## EXERCISE INSTRUCTIONS
Return the data verbatim, from the line containing "Find the location" up to and including the line containing "table-row: 20 碎片：奥莉雅". Leave the pictures out of your output.
··········
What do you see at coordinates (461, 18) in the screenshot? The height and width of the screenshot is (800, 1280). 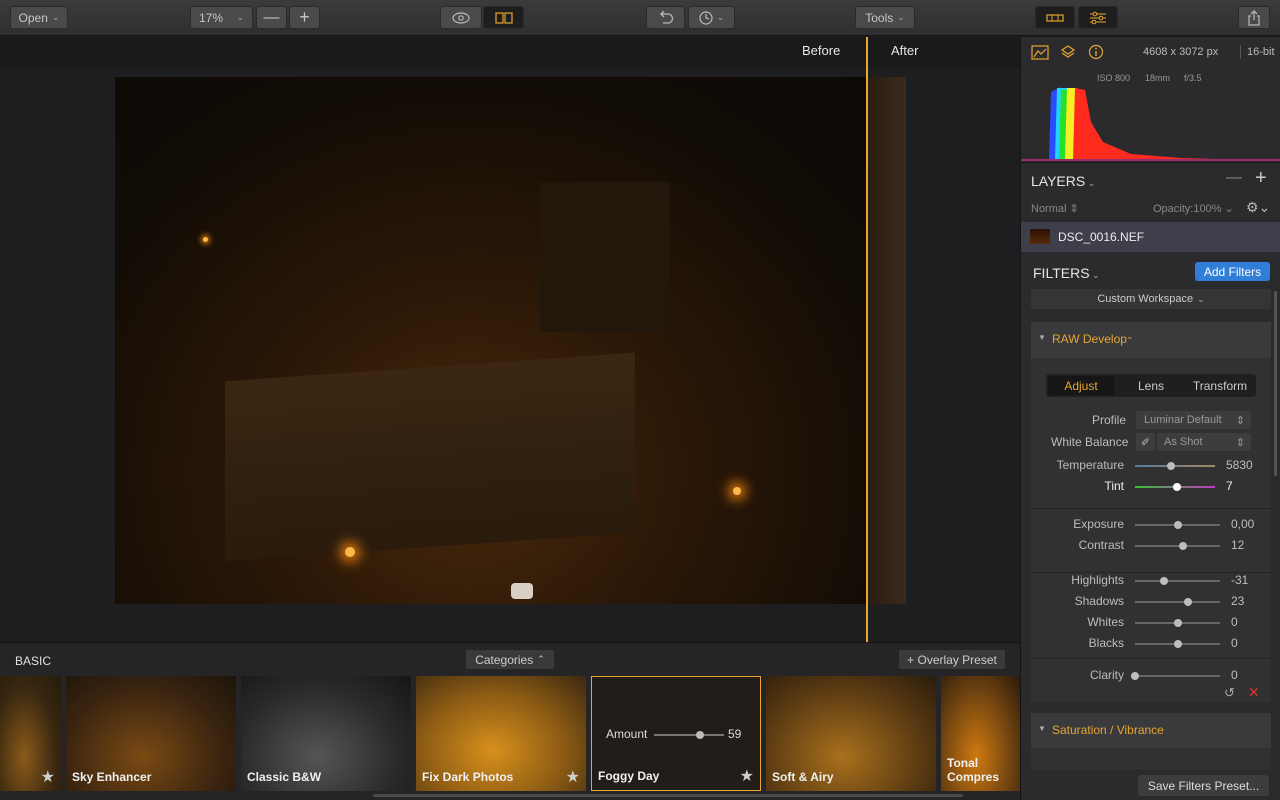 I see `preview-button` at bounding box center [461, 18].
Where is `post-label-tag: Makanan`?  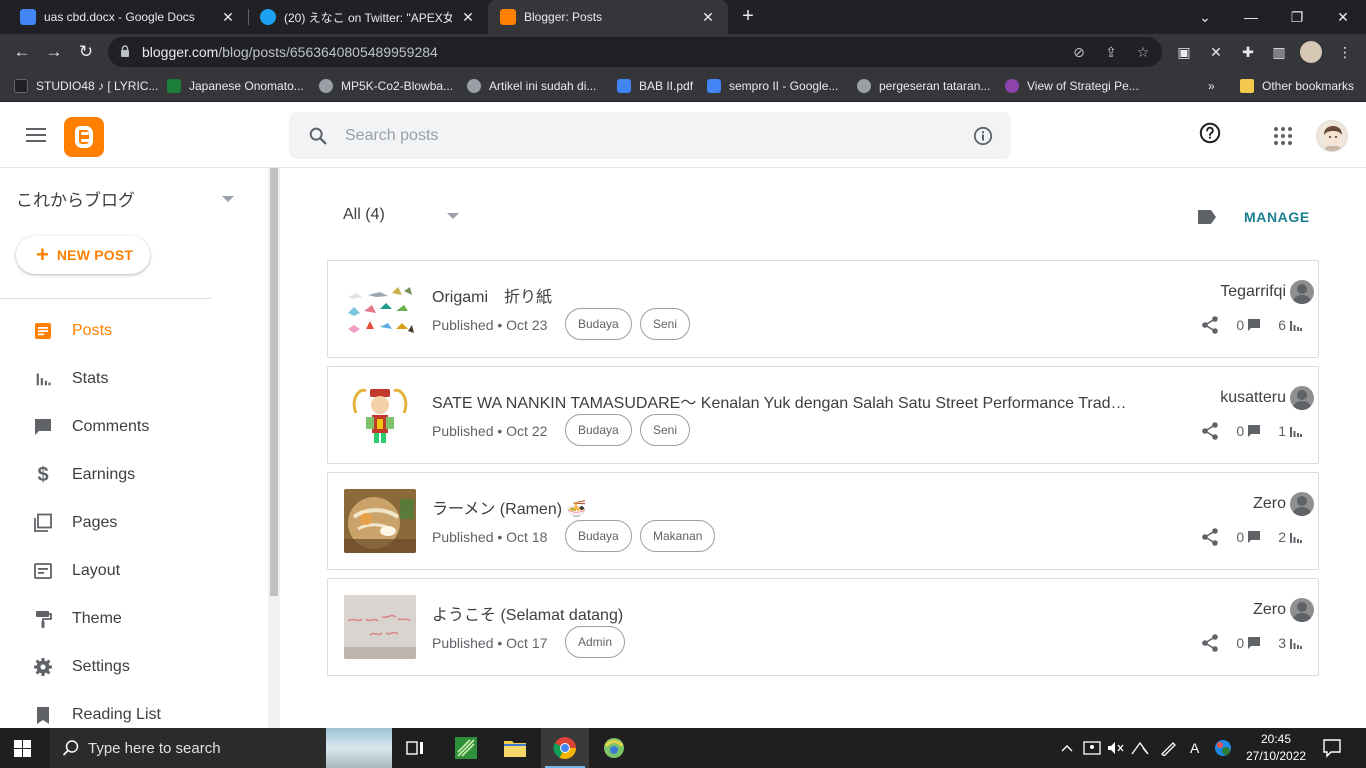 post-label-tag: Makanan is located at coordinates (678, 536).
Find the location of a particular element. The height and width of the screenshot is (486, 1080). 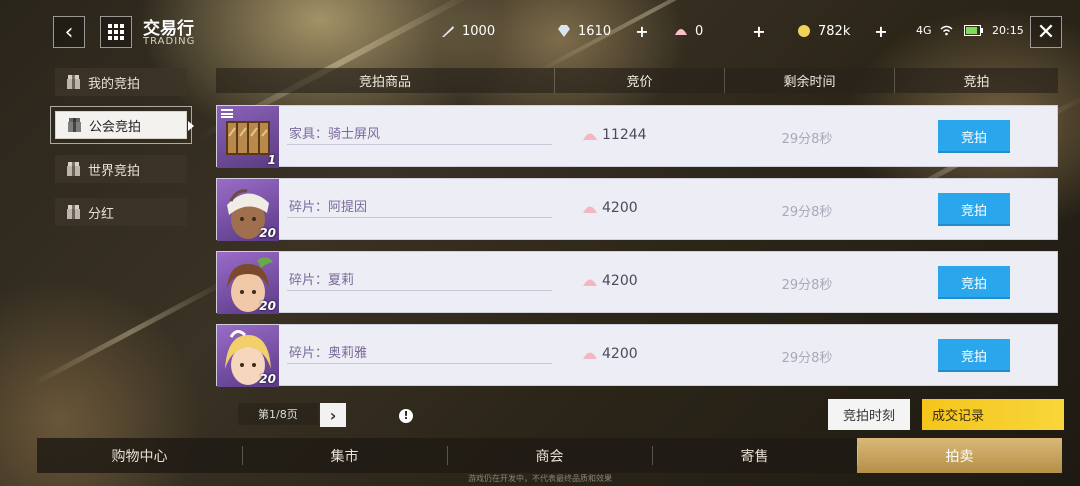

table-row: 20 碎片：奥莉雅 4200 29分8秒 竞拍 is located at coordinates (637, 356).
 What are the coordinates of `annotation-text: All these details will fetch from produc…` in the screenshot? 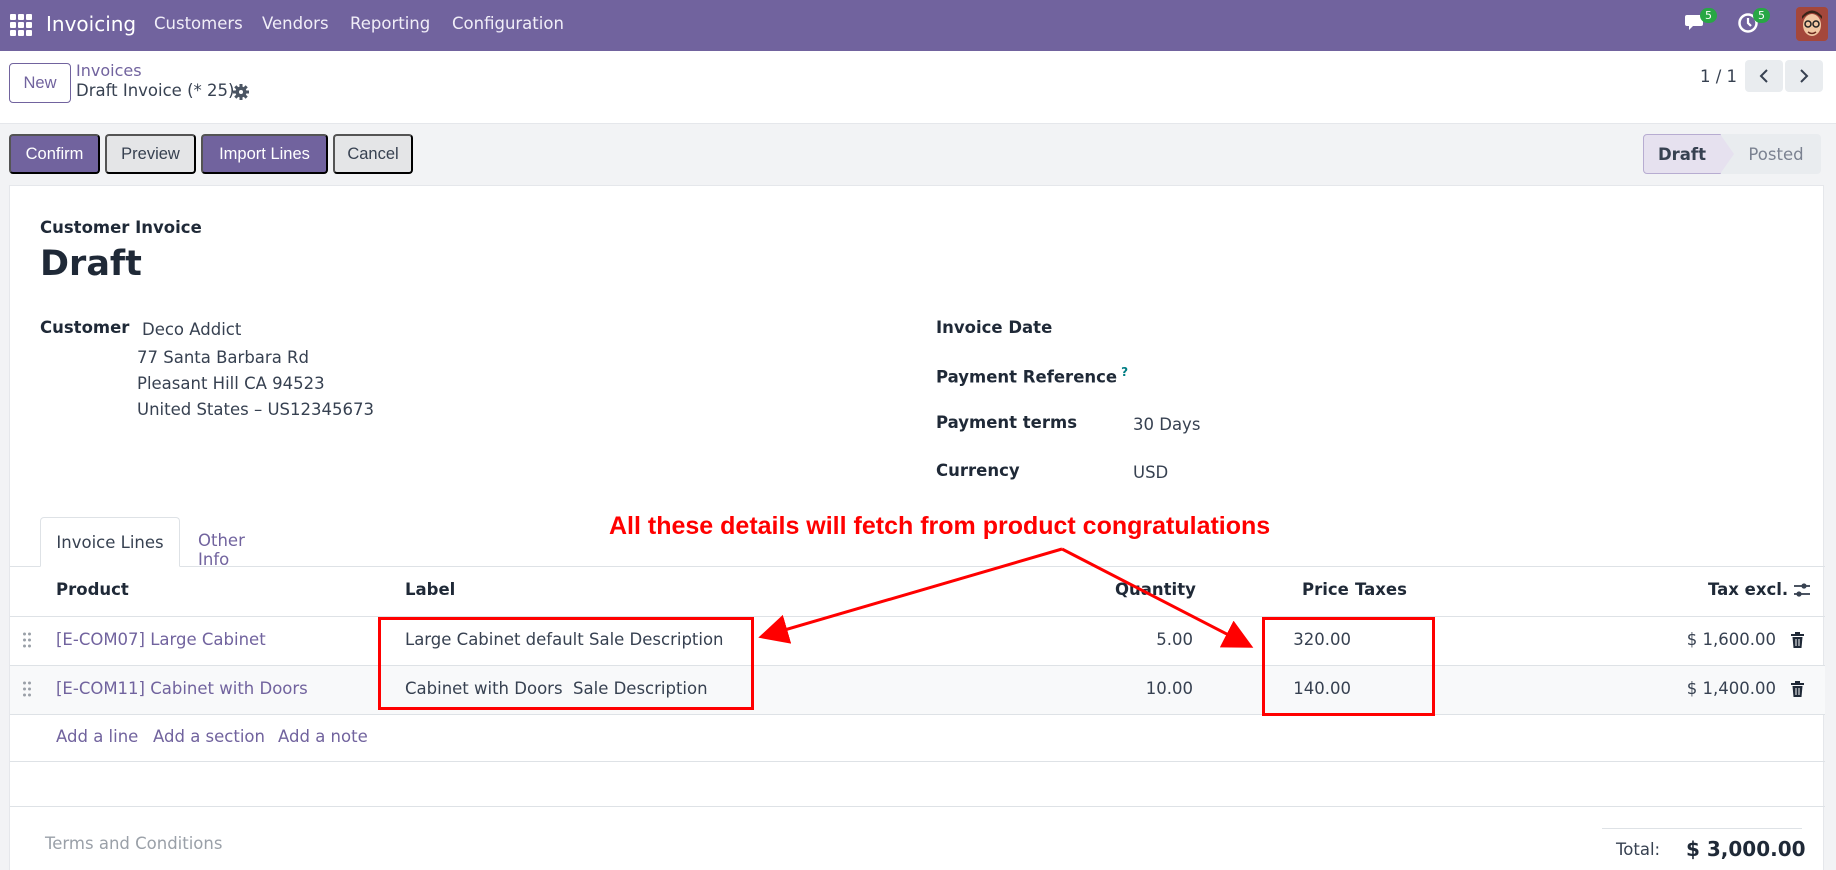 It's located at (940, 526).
··········
## REPLY TO THE EXERCISE
Find the location of a particular element. The height and width of the screenshot is (486, 1080). 

table-row: 20 碎片：奥莉雅 4200 29分8秒 竞拍 is located at coordinates (637, 356).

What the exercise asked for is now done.